Can you continue the passage below about Judee Sill's early life, starting right after its last sentence?

> _Document text_
——————

Judith Lynne Sill was born in Studio City, Los Angeles, California, and spent her early childhood in the Oakland, California area. Her father, Milford "Bun" Sill, an importer of exotic animals for use in films, owned a bar in Oakland, in which Sill learned to play the piano.When Milford Sill died of pneumonia in 1952, Sill's mother Oneta moved with Judee and her older brother Dennis to Los Angeles, where Oneta soon met and married Tom and Jerry animator Kenneth Muse.

In a 1972 Rolling Stone magazine interview, Sill described her home life after her mother's remarriage as unhappy and frequently violent due to physical fights between Sill and her parents. She transferred from a public high school (Birmingham High School in Van Nuys) to a private school, where she met other rebellious teenagers, some of whom were allegedly involved in crime. Either during high school or after her graduation (depending on the source), Sill and a man she had met committed a series of armed robberies of businesses such as liquor stores and gas stations. Sill and her robbery partner were soon arrested and she spent nine months in reform school, where she served as church organist and "learned a lot of good music" including gospel music.

——————

> _Dataset excerpt_
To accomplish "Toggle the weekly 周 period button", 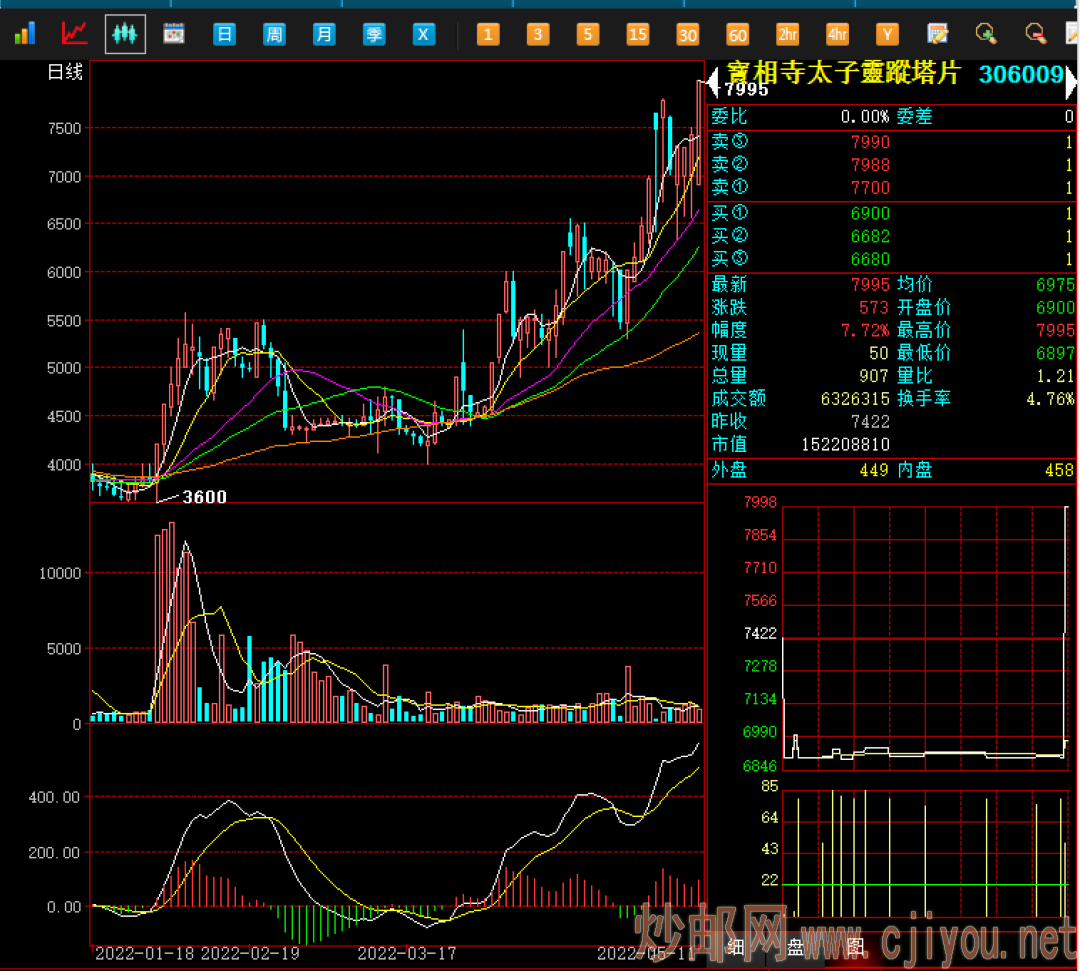I will pos(274,35).
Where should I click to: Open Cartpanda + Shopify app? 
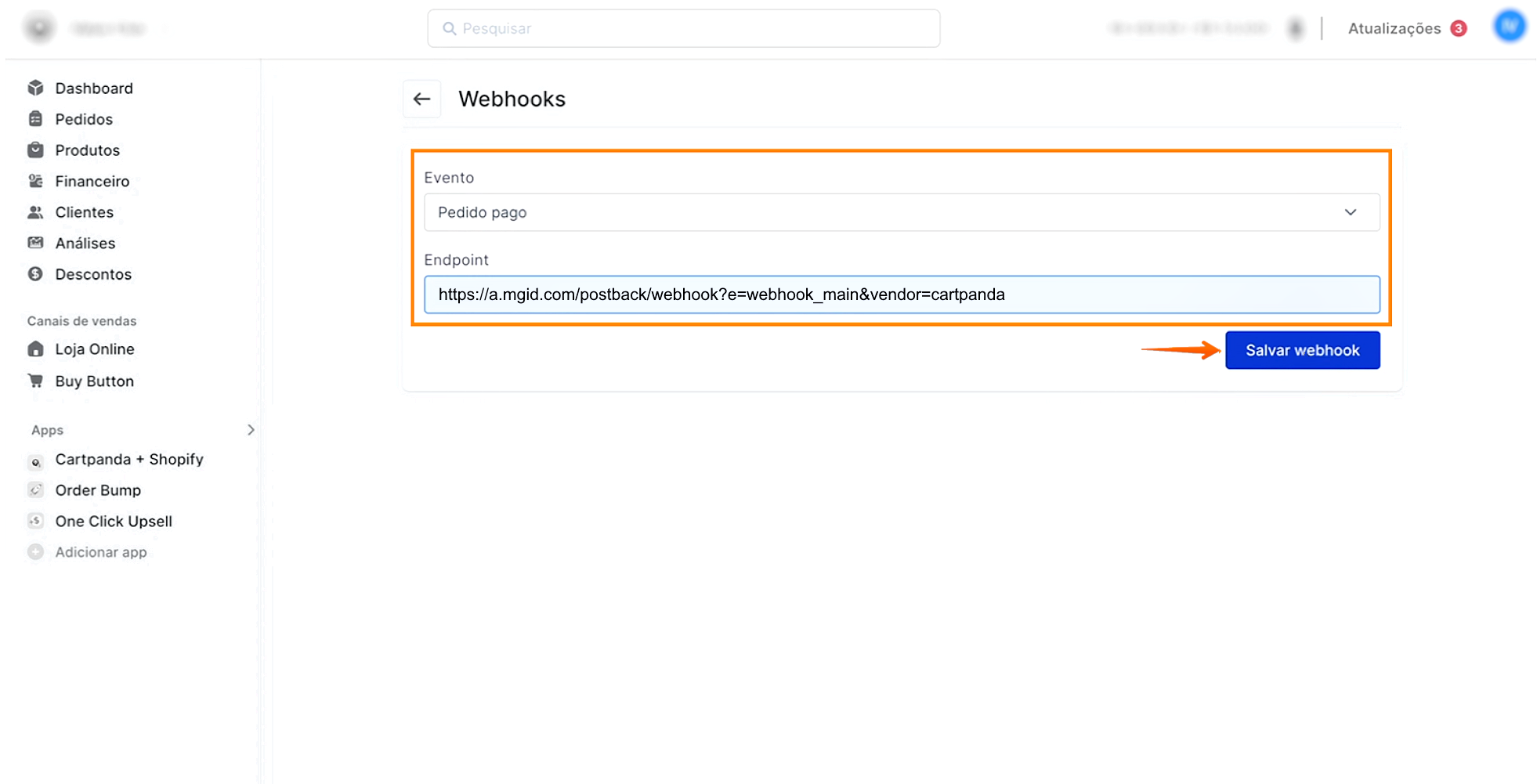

——————

> _Exercise response_
After being released, Sill briefly attended San Fernando Valley Junior College as an art major. She also played piano in the school orchestra and worked in a piano bar. In 1964, her mother died, and she left college and moved out of her stepfather's home. She started doing LSD and other drugs, moved in with an LSD dealer and joined a jazz trio. 

Bob Harris

In April 1966, Sill married pianist Robert Maurice "Bob" Harris. The couple lived in Las Vegas for a time, but both developed crippling heroin addictions within months. When Sill moved back to California, she resorted to sex work, scams, and check forgery to support her habit.  A string of narcotics and forgery offenses sent her to jail, and she learned that her brother Dennis had suddenly died of a liver infection. When she got out, she immediately set to work as a song composer. 


                             

Sill encountered Graham Nash and David Crosby and toured with them for a time as their opening act. After some initial interest from Atlantic Records, David Geffen offered her a contract with his new Asylum label. She sold her song "Lady-O" to the Turtles, and was featured on the cover of Rolling Stone. Harris worked on her first album and was involved with the Turtles (which led to his short stint as keyboardist with Frank Zappa's Mothers of Invention in 1971).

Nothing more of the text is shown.